ASSIGNMENT:
For the material below, output exactly the span from the line with "The width and height of the screenshot is (1080, 685)." to the line with "Open the Files", including both, and nothing besides.

═══ SOURCE MATERIAL

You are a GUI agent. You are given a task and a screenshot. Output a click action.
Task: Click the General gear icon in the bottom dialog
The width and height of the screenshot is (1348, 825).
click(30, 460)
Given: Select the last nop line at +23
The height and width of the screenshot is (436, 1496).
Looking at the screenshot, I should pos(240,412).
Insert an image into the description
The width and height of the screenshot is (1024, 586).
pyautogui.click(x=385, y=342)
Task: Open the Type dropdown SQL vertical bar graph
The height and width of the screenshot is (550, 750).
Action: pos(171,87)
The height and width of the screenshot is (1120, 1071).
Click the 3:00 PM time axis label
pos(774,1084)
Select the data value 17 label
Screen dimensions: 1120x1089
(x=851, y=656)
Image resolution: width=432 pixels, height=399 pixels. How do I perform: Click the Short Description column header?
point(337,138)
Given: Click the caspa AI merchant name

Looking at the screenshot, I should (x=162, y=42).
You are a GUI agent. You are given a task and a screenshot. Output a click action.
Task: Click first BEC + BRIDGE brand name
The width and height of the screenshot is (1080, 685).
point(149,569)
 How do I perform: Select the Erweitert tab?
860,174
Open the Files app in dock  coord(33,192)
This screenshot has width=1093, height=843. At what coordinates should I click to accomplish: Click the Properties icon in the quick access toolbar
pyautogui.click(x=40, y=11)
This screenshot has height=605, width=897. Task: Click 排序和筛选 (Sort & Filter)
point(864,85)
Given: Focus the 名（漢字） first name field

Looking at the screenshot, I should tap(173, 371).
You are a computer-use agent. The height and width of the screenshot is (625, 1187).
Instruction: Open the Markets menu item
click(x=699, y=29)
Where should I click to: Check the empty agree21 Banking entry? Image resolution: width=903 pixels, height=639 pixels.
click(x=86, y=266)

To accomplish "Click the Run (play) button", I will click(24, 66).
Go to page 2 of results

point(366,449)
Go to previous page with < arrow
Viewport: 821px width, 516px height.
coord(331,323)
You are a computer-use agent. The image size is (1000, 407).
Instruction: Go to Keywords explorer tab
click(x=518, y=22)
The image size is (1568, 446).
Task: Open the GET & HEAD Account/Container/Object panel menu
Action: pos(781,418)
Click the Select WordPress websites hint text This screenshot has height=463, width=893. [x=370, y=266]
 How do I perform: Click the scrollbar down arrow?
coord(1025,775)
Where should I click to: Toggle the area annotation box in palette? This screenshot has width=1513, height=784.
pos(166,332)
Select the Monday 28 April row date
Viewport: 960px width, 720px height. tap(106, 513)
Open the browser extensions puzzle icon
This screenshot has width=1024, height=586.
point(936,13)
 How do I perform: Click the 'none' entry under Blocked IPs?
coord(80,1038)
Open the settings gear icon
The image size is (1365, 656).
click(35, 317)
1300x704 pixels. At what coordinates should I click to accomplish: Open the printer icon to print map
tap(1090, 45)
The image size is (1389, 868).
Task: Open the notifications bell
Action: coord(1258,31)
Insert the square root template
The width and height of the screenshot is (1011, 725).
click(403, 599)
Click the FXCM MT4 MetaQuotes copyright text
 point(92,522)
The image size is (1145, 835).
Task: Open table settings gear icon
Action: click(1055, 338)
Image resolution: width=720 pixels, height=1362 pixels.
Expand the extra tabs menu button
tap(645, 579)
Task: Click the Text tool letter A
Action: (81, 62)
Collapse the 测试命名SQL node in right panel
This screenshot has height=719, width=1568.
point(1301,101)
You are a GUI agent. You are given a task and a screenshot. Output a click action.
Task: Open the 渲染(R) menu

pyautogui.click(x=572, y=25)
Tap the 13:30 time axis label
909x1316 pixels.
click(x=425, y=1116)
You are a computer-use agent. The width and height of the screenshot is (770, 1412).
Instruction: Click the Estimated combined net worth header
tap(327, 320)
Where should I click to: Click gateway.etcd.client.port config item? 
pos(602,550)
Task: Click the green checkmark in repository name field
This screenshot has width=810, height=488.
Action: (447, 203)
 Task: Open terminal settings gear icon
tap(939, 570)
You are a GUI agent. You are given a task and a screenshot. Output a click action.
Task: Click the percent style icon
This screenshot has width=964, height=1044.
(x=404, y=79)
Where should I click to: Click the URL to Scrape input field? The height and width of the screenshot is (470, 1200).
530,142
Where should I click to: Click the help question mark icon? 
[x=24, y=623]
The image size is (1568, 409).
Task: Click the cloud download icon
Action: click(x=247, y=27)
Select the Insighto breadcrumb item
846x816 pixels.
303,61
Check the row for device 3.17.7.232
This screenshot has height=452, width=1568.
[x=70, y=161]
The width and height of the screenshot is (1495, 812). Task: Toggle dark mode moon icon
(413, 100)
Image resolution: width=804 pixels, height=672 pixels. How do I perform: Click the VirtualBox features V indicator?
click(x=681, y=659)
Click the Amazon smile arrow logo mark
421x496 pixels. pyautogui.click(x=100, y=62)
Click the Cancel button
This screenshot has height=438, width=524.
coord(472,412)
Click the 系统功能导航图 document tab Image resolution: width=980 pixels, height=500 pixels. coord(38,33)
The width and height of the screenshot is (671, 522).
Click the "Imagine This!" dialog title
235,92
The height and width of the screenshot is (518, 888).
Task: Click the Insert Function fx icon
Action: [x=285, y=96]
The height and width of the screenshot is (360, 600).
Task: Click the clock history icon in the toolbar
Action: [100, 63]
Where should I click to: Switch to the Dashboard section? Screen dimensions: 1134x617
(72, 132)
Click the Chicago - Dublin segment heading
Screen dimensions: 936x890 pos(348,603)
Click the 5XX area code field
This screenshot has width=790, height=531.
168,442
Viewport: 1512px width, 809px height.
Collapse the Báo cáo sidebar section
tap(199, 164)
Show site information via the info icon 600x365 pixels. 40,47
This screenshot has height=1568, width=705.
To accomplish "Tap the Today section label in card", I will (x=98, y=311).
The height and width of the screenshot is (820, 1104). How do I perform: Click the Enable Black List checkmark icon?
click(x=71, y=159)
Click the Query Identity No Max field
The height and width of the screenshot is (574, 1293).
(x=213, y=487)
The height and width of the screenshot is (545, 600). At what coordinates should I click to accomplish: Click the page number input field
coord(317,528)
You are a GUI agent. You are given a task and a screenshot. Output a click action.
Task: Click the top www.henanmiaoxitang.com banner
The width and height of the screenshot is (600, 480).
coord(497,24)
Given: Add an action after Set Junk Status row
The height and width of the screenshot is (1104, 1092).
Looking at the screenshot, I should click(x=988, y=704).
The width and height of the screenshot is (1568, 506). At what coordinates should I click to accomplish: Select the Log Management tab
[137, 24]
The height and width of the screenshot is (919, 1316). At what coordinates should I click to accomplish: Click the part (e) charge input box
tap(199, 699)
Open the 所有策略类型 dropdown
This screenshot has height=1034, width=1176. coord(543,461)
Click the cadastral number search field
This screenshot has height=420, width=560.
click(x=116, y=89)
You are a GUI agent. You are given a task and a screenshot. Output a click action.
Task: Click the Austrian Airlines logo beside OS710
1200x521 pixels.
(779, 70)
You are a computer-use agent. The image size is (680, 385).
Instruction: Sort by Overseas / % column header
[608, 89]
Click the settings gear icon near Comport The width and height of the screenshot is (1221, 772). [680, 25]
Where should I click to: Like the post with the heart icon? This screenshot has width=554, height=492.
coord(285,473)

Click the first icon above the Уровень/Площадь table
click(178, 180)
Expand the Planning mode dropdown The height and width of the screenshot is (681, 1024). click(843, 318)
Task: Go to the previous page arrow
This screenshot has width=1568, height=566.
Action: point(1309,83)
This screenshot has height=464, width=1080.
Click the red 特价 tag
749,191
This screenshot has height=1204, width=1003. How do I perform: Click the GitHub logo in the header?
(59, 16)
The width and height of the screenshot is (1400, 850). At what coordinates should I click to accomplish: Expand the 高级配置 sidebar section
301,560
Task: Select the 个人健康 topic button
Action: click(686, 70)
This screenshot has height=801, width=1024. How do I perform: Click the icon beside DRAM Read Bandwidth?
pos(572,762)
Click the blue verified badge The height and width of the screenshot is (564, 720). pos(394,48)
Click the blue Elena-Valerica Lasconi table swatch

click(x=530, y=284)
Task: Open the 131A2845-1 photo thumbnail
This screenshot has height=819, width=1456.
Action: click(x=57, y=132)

══════

SOLUTION BELOW:
The width and height of the screenshot is (1080, 685).
point(149,569)
 How do I perform: Select the Erweitert tab?
860,174
Open the Files app in dock  coord(33,192)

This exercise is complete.